--- Work order ---
Write out, word for word, the part of the piece on Psalm 51 and self-knowledge that opens with the words containing "There's a whole" and closes with "you don't suffer?".

(Beginning of Document excerpt)

Psalm 51: The Amazing Grace of Self KnowledgeMonday, May 28, 2012
I have counseled people for many years and one of the things that has impressed me over and over again is how self-deluded people (including me) can be. It's amazing how hard it is to see ourselves with accuracy. It's been my experience over and over again that we see the other person with a fairly high degree of accuracy, but can't seem to see ourselves with the same precision. I've had angry people get quite angry when I would suggest that they were angry! I've had controlling people posit that they thought themselves to be quite serving. I've watched vengeful people seem unaware that they lived to settle the score with others. I've worked with men who are eaten with the cancer of lust, tell me that sex wasn't a big struggle for them. I've had bitter wives give me the litany of ways they thought that they were loving their husbands. I've counseled a gymnasium full of teenagers who really did think that they were wiser than the surrounding authorities. I've sat with ungracious and legalistic pastors and heard them talk of their allegiance to a theology of grace.
Why are we so deluded? The reasons are many. We make the mistake of comparing ourselves to the diluted standards of the surrounding culture; standards that fall far below God's will for us. We also make the mistake of comparing ourselves to others; always able to find someone who appears to be more sinful than we are. We spend so much time arguing for a righteousness that it leaves little time to reflect on the reality of remaining sin. Add to all of this the basic nature of sin. Sin is deceitful. It hides, it defends itself, it wears masks, it bends its shape into more acceptable forms, it points fingers of blame, and it even questions the goodness of God. Sin always first deceives the person who is sinning the sin.
So, since sin is by its very nature deceitful, we need help in order to see ourselves with accuracy. Another way to say this is that personal spiritual insight is the result of community. We don't get it all by ourselves. We need ministry of two communities in order to see ourselves with the kind of surgical clarity with which David speaks in this Psalm. First, we need community with God. He's the ultimate opener of blind eyes. Through the convicting ministry of the Holy Spirit we begin to see ourselves with accuracy and become willing to own up to what we see. But the Spirit uses instruments and this is where the second community comes in. God employs people in the task of giving sight to other people. For David, that was the prophet Nathan. With the skill of a seasoned pastor, he got inside of David's defenses and told him a story designed to engage his heart and stimulate his conscience. Through the words of this wise man and through the lens of this simple story, David's heart broke as he saw who he was and what he'd done.
There's a whole lot of people who are blindly stumbling their way through life. But their blindness is made even more powerful and dangerous by the fact they they tend to be blind to their blindness. A physically blind person is never blind to his blindness. He's immediately confronted with the fact that he's unable to see and he gives himself a whole catalog of ways of living inside the boundaries set by this profound physical deficiency. The scary reality is that one of the things that keeps spiritually blind people blind is that they're not only convinced that they see, but they're convinced that they see quite well! And so they don't seek help for their blindness. Why see help for a condition from which you're convinced you don't suffer?
So, you know whenever you encounter a person who sees him or herself with precision, clarity, and accuracy, you know for sure that grace has visited them. It's only God's grace that can enable blind eyes to see and it's only God's grace that can produce in us the willingness to accept what we've seen.
From the very first words of Psalm 51, you know you're reading the words of a man of unusual personal insight. From the beginning you know you're listening to a man who's humble and clear. People simply don't usually talk about themselves with such clear and self-indicting words. And so you know this man's been visited by a God of grace and one of his tools of grace, because sinners simply don't arrive at this kind of clarity alone.

(End of Document excerpt)
(Beginning of Source data)

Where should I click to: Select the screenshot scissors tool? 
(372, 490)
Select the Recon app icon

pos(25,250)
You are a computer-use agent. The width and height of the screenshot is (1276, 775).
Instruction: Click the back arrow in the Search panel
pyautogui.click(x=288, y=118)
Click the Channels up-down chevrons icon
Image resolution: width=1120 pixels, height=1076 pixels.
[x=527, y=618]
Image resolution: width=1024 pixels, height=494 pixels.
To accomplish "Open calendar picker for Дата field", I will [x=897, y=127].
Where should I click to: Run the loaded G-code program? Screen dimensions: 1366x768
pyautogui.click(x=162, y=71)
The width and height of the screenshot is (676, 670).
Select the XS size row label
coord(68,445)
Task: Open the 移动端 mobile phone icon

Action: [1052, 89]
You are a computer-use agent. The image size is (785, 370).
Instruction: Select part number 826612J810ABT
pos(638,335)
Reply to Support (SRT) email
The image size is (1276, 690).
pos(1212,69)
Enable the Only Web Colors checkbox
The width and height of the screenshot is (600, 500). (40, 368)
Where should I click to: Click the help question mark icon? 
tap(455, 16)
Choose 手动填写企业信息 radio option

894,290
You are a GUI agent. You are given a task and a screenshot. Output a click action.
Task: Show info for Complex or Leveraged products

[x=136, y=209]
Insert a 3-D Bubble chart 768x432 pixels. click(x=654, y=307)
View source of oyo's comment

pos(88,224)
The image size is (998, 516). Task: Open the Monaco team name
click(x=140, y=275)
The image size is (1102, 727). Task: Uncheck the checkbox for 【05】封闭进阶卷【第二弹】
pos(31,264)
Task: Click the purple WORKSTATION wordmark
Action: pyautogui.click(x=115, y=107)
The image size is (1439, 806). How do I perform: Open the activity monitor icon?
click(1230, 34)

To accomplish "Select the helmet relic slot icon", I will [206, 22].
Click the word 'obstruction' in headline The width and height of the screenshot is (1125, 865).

(End of Source data)

--- Written reply ---
There's a whole lot of people who are blindly stumbling their way through life. But their blindness is made even more powerful and dangerous by the fact they they tend to be blind to their blindness. A physically blind person is never blind to his blindness. He's immediately confronted with the fact that he's unable to see and he gives himself a whole catalog of ways of living inside the boundaries set by this profound physical deficiency. The scary reality is that one of the things that keeps spiritually blind people blind is that they're not only convinced that they see, but they're convinced that they see quite well! And so they don't seek help for their blindness. Why see help for a condition from which you're convinced you don't suffer?